[Pixel coordinate grounding data]

--- START ---

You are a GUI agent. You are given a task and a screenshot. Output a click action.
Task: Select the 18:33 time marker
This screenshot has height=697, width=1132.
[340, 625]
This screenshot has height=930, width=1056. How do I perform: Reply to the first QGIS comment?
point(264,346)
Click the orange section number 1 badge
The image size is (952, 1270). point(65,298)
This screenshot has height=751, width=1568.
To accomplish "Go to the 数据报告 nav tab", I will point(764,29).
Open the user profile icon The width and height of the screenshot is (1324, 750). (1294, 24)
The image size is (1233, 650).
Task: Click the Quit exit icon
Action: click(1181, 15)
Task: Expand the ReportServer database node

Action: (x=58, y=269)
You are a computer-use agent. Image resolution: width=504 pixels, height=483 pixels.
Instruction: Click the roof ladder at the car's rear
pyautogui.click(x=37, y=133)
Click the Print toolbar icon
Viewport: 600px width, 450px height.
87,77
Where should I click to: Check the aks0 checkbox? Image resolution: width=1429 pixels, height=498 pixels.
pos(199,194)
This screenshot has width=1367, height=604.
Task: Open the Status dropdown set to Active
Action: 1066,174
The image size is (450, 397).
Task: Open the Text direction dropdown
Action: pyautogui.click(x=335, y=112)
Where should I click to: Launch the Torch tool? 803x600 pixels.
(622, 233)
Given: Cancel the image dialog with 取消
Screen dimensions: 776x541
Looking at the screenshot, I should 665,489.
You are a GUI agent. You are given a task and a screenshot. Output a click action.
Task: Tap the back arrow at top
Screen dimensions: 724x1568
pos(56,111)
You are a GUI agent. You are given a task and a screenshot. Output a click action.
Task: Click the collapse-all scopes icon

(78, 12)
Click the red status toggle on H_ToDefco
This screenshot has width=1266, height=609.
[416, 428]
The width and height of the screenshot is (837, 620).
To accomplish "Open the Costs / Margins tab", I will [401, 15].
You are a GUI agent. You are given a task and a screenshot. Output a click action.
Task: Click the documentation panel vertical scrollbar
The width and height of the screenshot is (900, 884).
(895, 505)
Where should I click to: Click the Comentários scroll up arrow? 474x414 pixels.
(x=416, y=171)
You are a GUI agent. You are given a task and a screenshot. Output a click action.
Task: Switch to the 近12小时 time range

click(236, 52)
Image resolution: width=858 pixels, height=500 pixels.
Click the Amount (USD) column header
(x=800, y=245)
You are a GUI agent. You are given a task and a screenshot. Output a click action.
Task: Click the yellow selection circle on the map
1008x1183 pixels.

--- END ---

What is being asked = Search the entries for the word "accomplish", then copy every line in which it is found.

Written solution =
To accomplish "Go to the 数据报告 nav tab", I will point(764,29).
To accomplish "Open the Costs / Margins tab", I will [401, 15].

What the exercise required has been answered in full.